Collected data:
-- Opening Marker --

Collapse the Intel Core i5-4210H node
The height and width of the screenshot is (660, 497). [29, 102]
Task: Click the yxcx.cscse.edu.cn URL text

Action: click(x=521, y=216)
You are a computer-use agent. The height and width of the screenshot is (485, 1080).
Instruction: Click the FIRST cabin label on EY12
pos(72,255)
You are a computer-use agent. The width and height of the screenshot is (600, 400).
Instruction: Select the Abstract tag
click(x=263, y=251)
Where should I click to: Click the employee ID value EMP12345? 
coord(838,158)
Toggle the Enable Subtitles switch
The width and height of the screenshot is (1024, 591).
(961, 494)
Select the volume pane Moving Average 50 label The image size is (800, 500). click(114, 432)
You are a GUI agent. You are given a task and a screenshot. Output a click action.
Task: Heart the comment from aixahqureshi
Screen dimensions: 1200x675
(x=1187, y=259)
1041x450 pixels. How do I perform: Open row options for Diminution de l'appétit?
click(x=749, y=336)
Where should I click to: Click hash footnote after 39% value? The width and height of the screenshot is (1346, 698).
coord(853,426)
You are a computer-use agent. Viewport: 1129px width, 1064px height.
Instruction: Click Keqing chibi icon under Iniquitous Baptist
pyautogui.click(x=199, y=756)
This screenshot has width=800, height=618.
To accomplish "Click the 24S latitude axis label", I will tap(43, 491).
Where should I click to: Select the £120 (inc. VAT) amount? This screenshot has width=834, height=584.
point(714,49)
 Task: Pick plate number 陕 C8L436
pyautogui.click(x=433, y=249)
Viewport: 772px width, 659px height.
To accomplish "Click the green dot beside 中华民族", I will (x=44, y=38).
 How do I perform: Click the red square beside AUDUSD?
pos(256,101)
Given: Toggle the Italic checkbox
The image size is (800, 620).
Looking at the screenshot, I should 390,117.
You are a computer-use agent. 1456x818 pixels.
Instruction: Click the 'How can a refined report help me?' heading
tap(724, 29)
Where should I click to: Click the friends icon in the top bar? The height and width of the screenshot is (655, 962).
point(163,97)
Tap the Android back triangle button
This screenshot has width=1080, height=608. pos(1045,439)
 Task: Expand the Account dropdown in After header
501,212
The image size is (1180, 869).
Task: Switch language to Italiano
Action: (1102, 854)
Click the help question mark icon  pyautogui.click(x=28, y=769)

-- Closing Marker --

▶ [WHAT YOU NEED TO DO]
Take the lines above from the one containing "You are a computer-use agent. The width" down to the one containing "Toggle the Enable Subtitles switch", and transcribe them exactly, both ends included.

▶ [TASK RESULT]
You are a computer-use agent. The width and height of the screenshot is (600, 400).
Instruction: Select the Abstract tag
click(x=263, y=251)
Where should I click to: Click the employee ID value EMP12345? 
coord(838,158)
Toggle the Enable Subtitles switch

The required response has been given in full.